Ci siamo anche noi su quei barconi che puntuali scaricano migranti nel Mediterraneo. Rendersene conto è un esercizio di dignità per noi. Di rispetto e di pietà per loro.

Se noi siamo quelli che sbuffano ogni volta che un migrante ci chiede qualcosa per strada o che guardano i fatti di Lampedusa su l’iPhone pensando che certi particolari si vedrebbero meglio sull’ultimo modello o che non distinguono la Somalia dall’Eritrea ma sussultano ogni volta che lo spread s’impenna o che si stufano a cogliere la differenza tra il migrante per lavoro e il rifugiato o che non hanno mai trovato il tempo di capire come funziona la legge Bossi-Fini sull’immigrazione o che vanno alla messa domenicale ma il prossimo non lo incontrano mai…

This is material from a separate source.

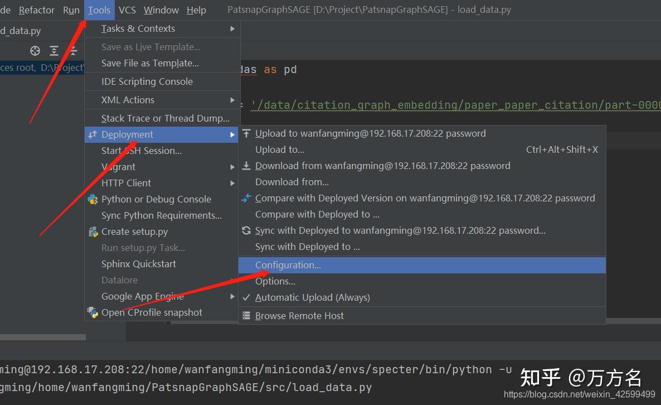
Task: Expand the Tasks & Contexts submenu
Action: tap(138, 28)
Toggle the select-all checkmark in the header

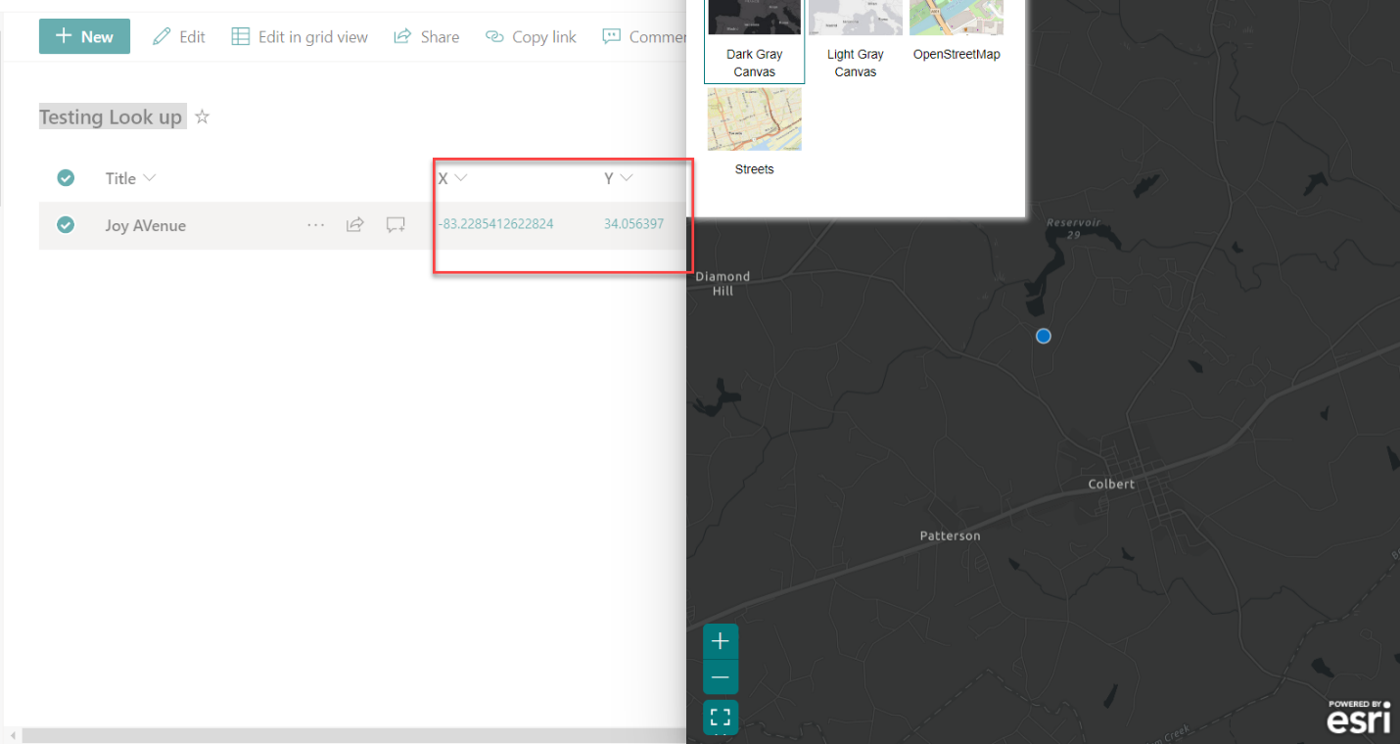coord(66,177)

Ecco se noi siamo questo, di fronte ai barconi non dobbiamo far finta di indignarci, piangere, pregare. Dobbiamo ribadire, fieri, che i barconi sono il prezzo del nostro benessere e che il Mediterraneo è abbastanza grande da ingoiare milioni di migranti. In questo di modo gli interessi in ballo sono espliciti e non dobbiamo nemmeno mascherarci a lutto.

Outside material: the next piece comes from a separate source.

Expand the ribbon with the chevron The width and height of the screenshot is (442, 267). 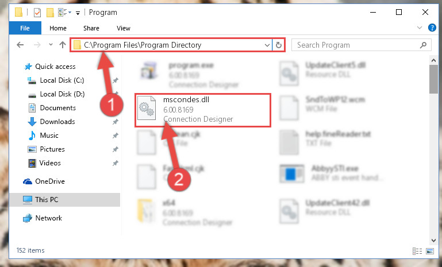click(420, 28)
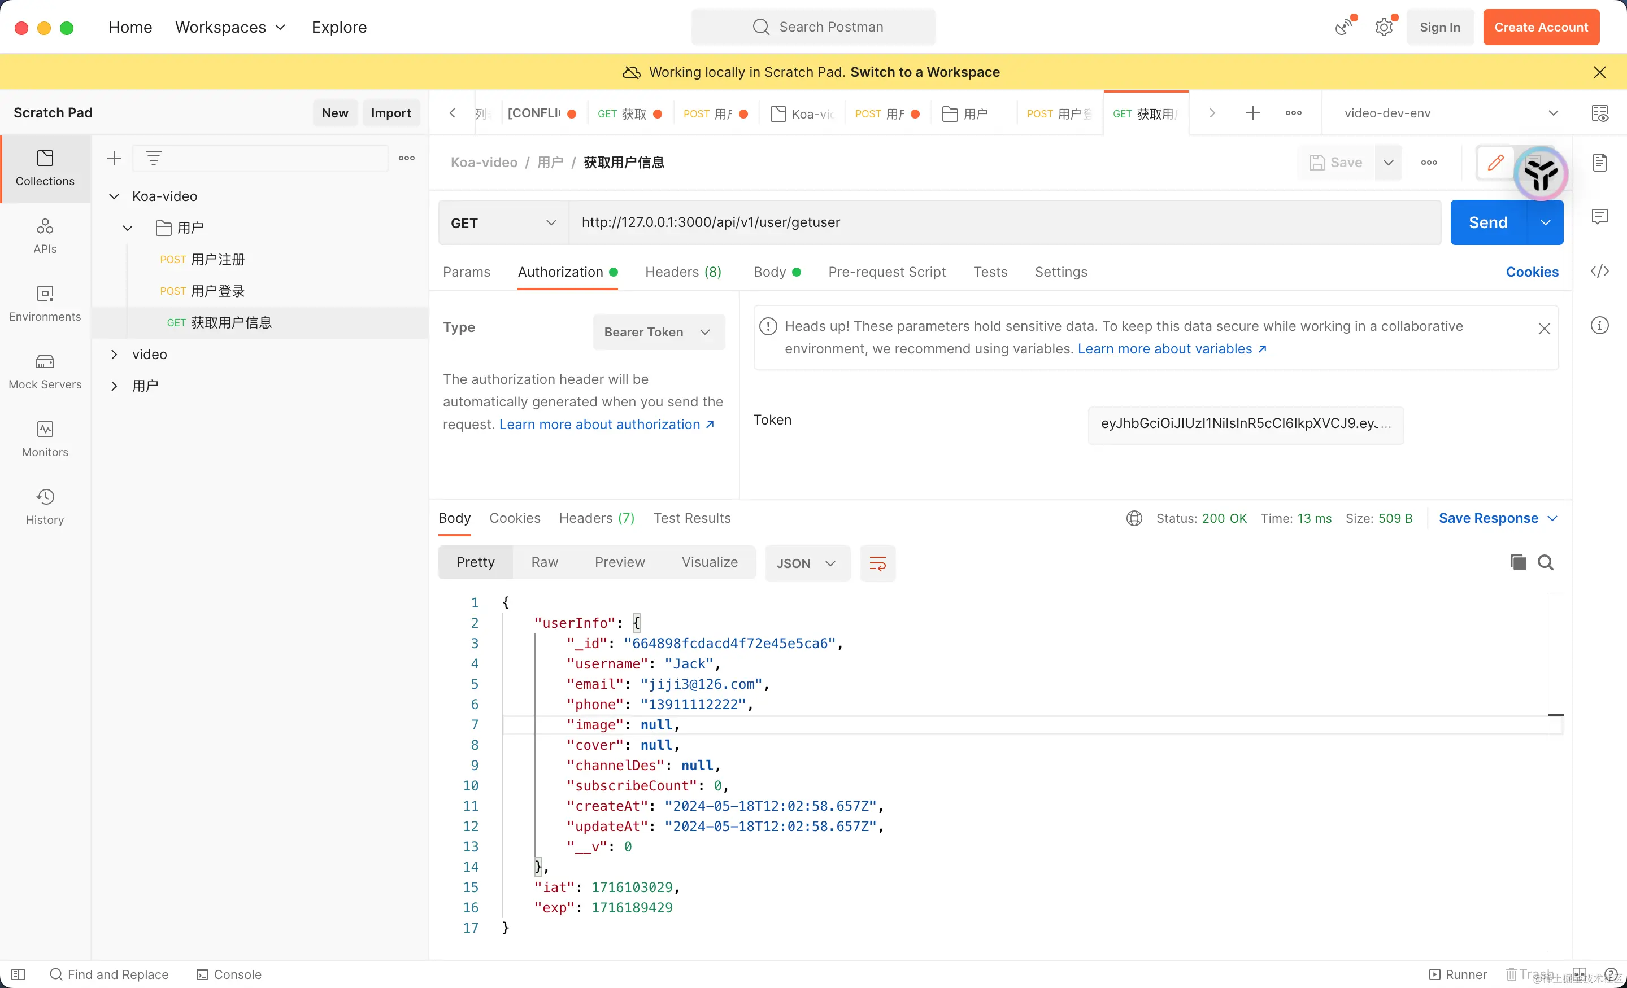Image resolution: width=1627 pixels, height=988 pixels.
Task: Switch the response view to Raw
Action: (x=544, y=562)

Se invece noi siamo quelli che hanno una qualche idea di come gira (male) il mondo non dobbiamo stancarci di ribadire che sono le disuguaglianze che muovono quei barconi. E ogni scelta politica ed economica dell’Italia e dell’Europa da lì deve partire. I morti di Lampedusa sono in grande prevalenza eritrei e somali: i primi fuggono da un regime dittatoriale, i secondi si allontanano da un nazione in guerra e priva di istituzioni da oltre vent’anni. Che cos sta facendo l’Europa per queste realtà?

Le migrazioni, fenomeno fisiologico, vanno governate. Le emergenze, come quelle causate da conflitti e fame, vanno affrontate.

Cominciamo subito con il sottoscrivere l’appello, proposto da Progetto Melting Pot Europa, per l’apertura di un canale umanitario per il diritto d’asilo europeo. Appello rivolto ai ministri del governo italiano, ai presidenti di Camera e Senato e alle istituzioni europee.